L. Vergine. Giuseppe Pirozzi
in «Il Pungolo», 2 maggio 1963
Da un’avvertita tensione, che tiene conto dei problemi di un rapporto con la realtà, nascono appunto le sue opere. E sono figurazioni lacerate, tutte nervi scoperti, dalla materia contratta e palpitante – Animale (1962) –, versate in una volontà di metamorfosi, tagliate e scavate con intelligenza dei rapporti chiaro-scurali. E’ sempre vivo in lui l’istinto naturale, un non voler prescindere dalla radice umana delle cose, percepibili nella materia che pare appena plasmata, liberate dalla memoria in episodi drammatici o lirici.
Ogni tratto comunque, nella barocca libertà di questi frammenti, rivela una ricchezza di valori possibili, anche se è presente il senso doloroso di un’alternativa costante tra figurativo e fuga dal reale.
Tuttavia il rischio di una posizione ambigua è largamente arginato dal vigore di un ottimo mestiere, dal fervore di un’aspirazione che non teme la chiarezza espressiva, dalla capacità di organizzare i volumi, di sensibilizzare le superfici, da una natura insomma autenticamente dotata per una ricerca specificamente plastica.
Il mondo di Pirozzi fa leva sul fattore evocativo, nonostante l’esigenza di talune alterazioni “d’attualità”, dove però non è rifiutata la presenza di forme plasticamente definite in tutta la loro sostanza.

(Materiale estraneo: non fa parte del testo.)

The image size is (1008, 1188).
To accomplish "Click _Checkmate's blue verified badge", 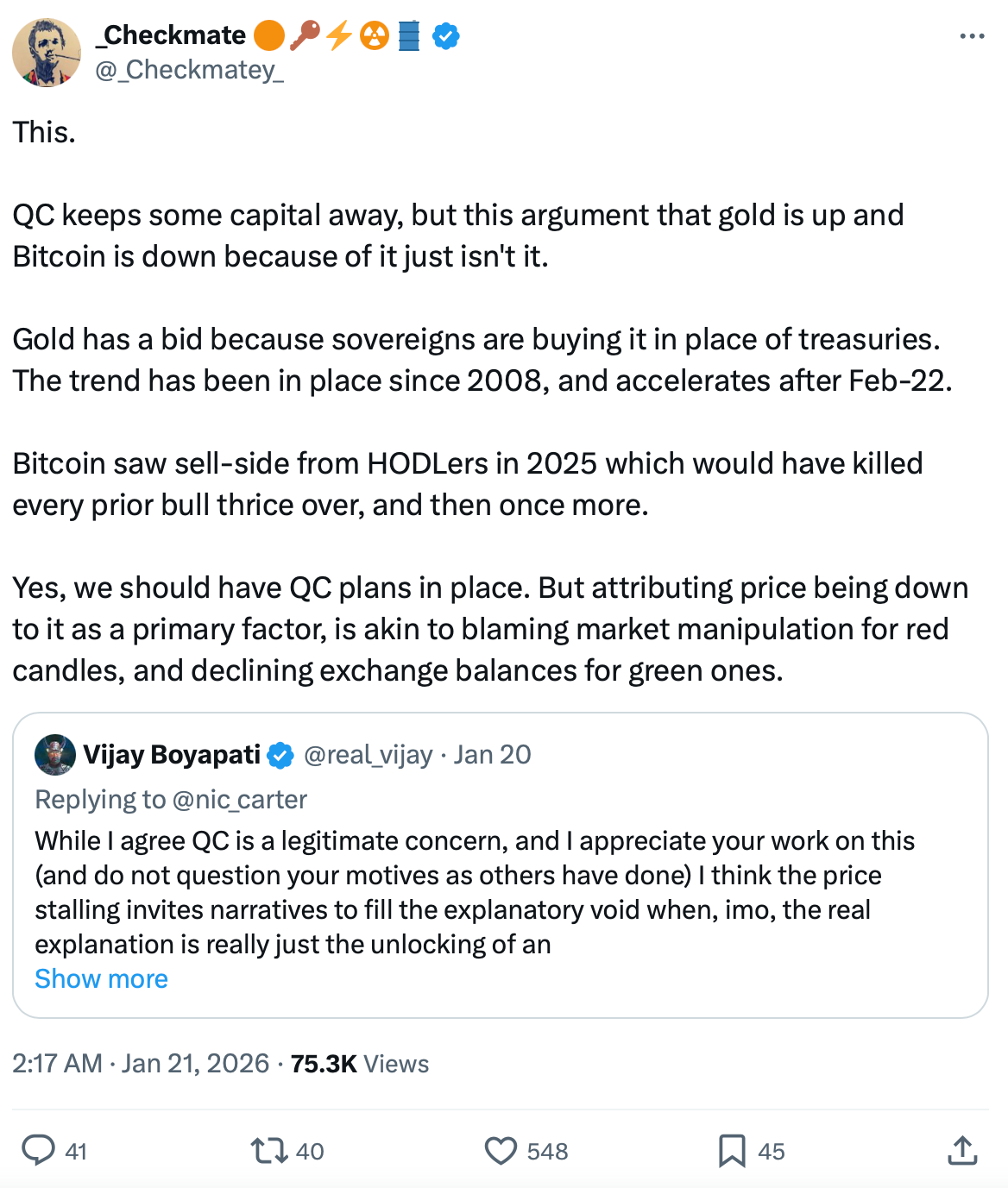I will coord(445,35).
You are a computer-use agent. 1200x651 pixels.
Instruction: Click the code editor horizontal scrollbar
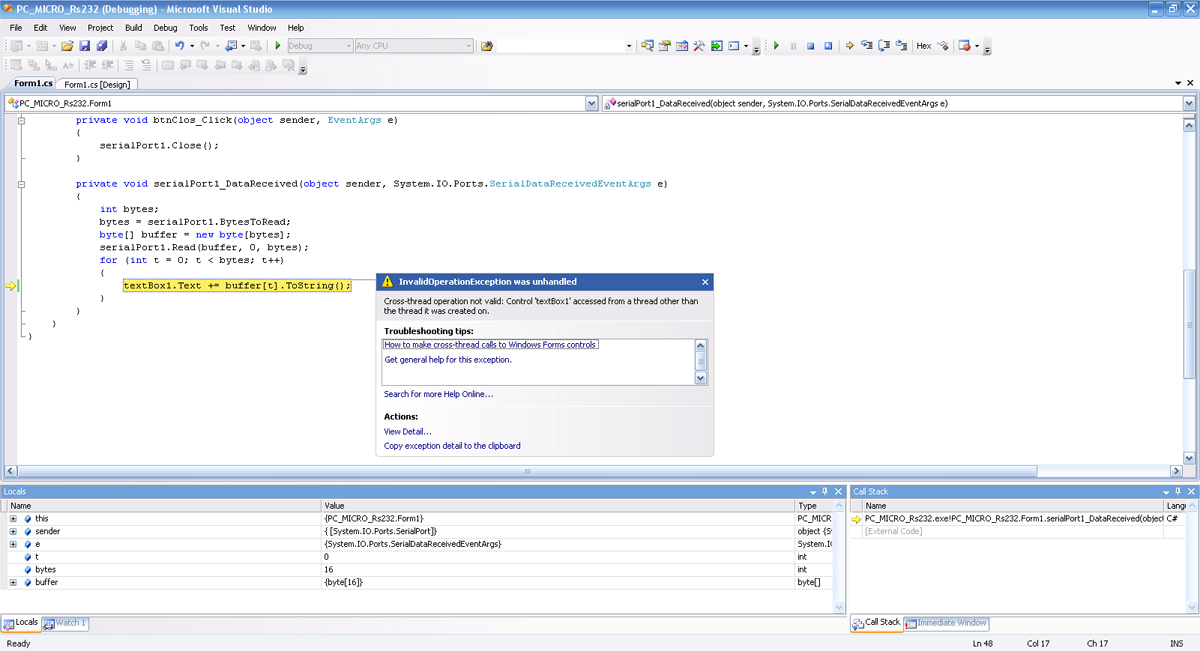click(527, 471)
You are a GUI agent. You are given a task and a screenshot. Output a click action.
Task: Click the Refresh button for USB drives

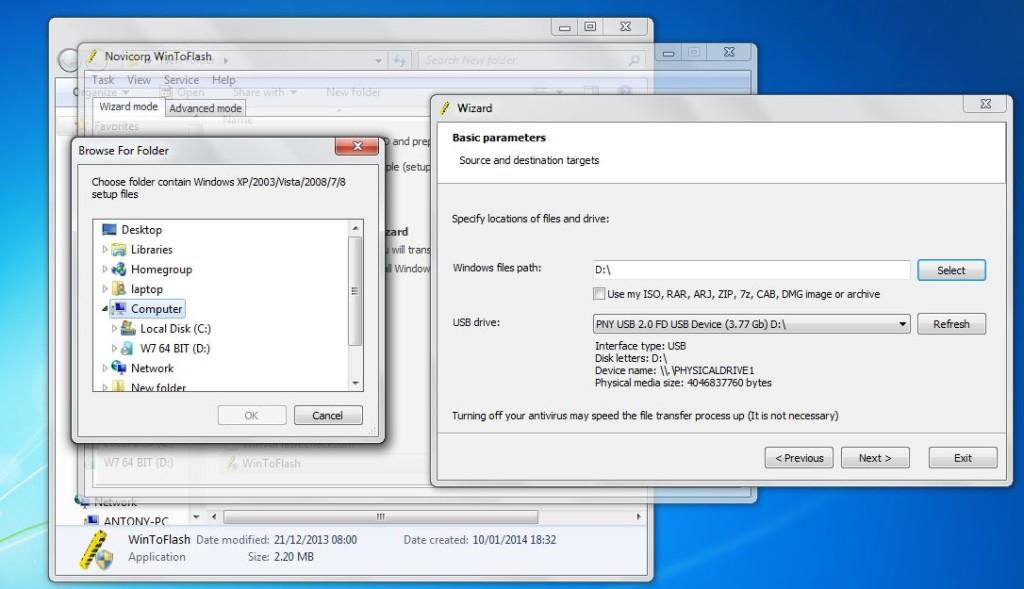pyautogui.click(x=951, y=324)
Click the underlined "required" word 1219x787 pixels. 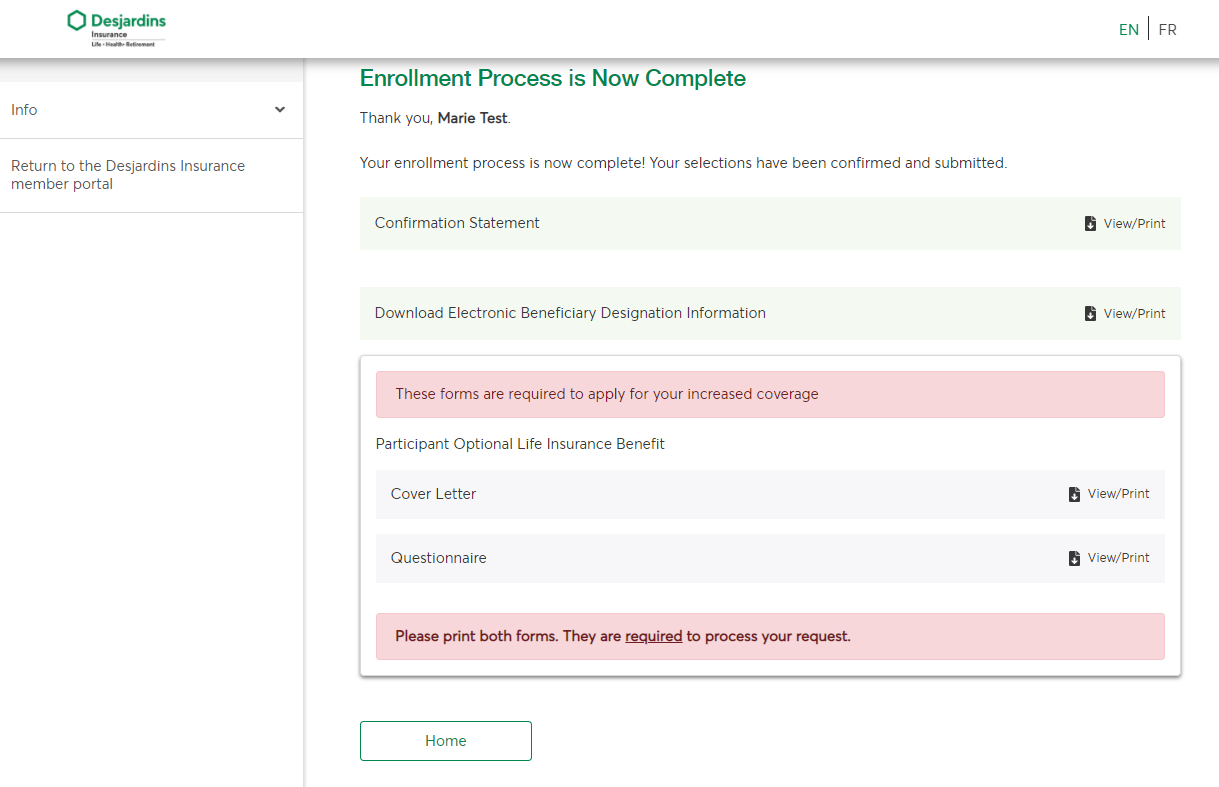click(653, 636)
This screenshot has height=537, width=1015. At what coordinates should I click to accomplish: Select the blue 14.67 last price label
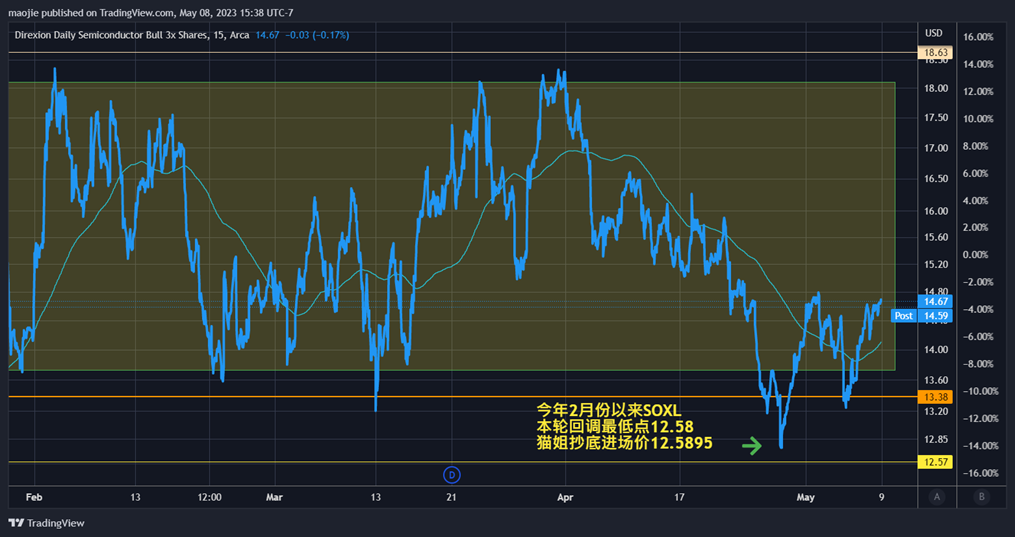(935, 301)
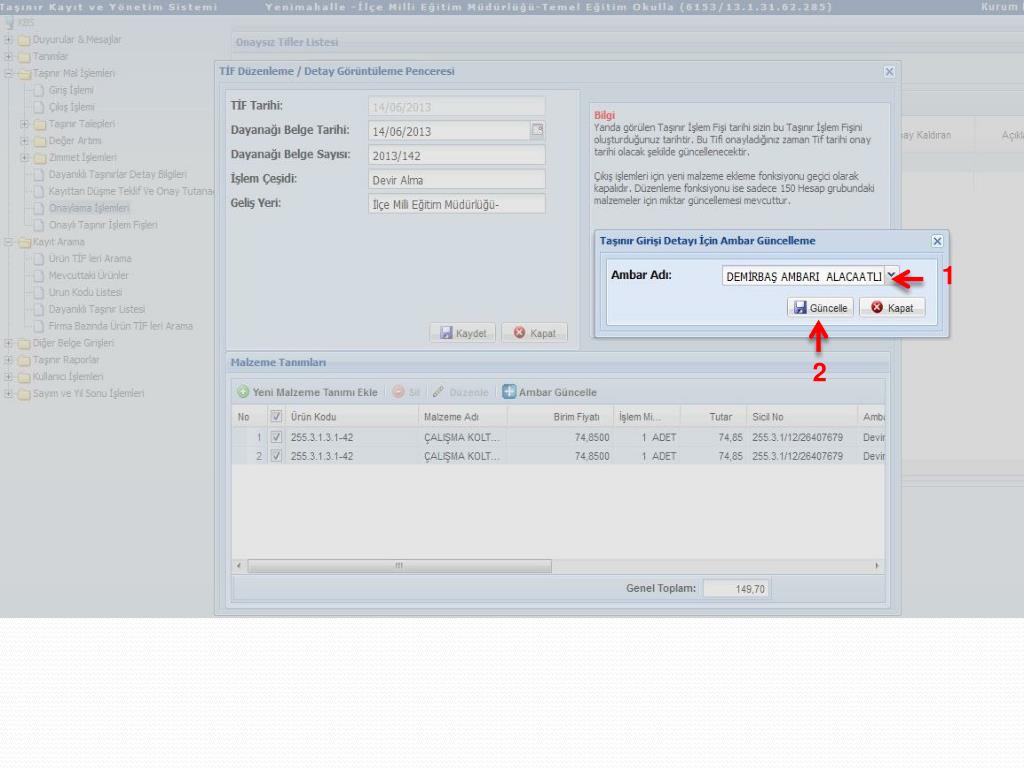1024x768 pixels.
Task: Click the Sil delete icon
Action: (x=398, y=392)
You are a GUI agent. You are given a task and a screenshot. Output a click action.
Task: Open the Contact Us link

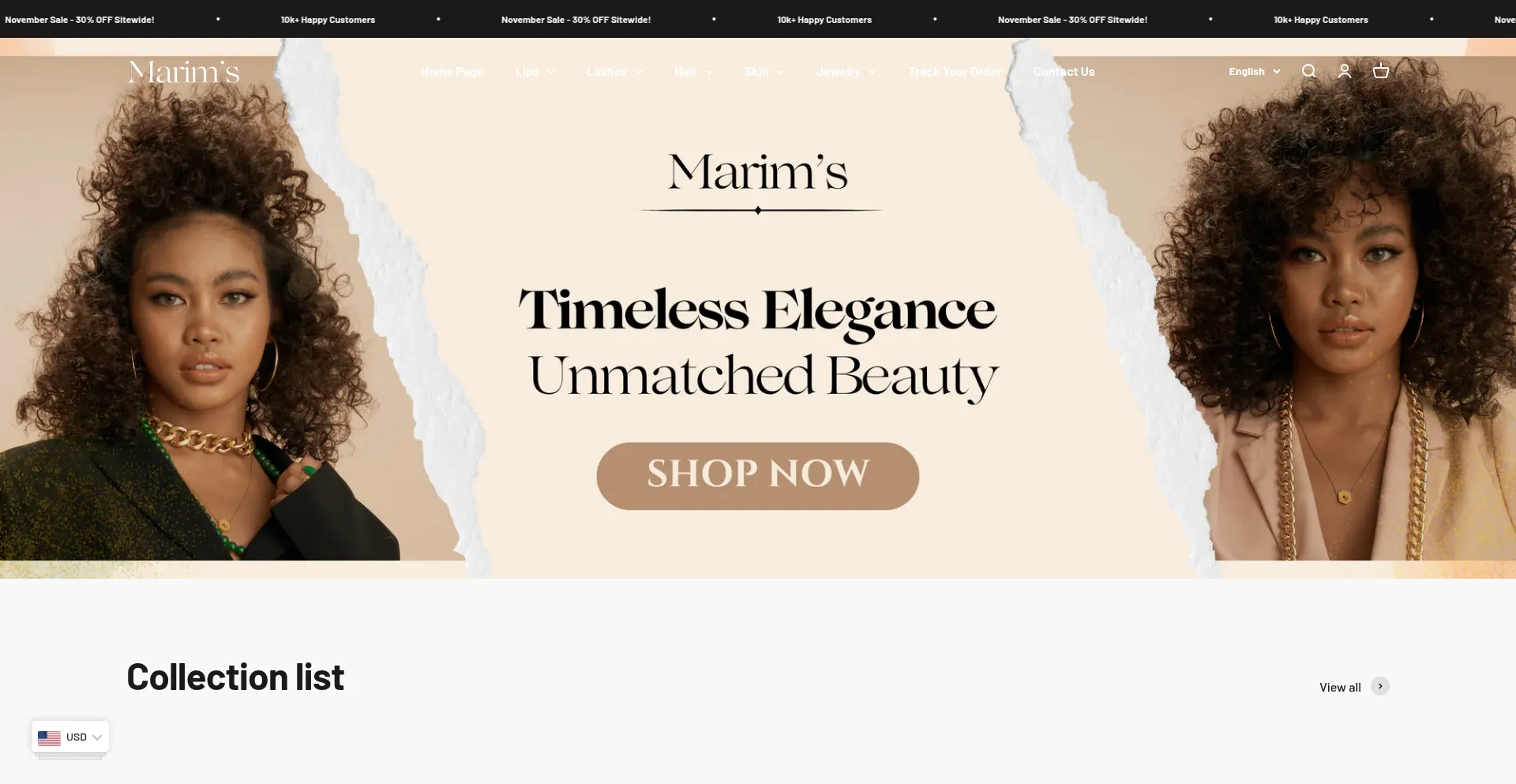[1064, 72]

Violente e rotte, ma non dissolute e rarefatte le sue più recenti soluzioni, calate in un processo che non è di sfacelo, sempre tese a un peso e a una misura antichi.
Sculture che racchiudono i gesti immediatamente dettati dall’ispirazione stessa che cresce e si sovrappone nel suo farsi, intorno alle qual si incontra un’espressione incalzante, coinvolte in uno slancio ascensionale continuo dove anfrattuosità e tumescenze si alimentano a vicenda lungo le superfici scabre.
Giuseppe Pirozzi è già più di una promessa; è lecito attendersi quindi un sicuro sviluppo nell’ambito di una tradizione plastica mediterranea dove intelligenza e istinto si fondono in belle commistioni.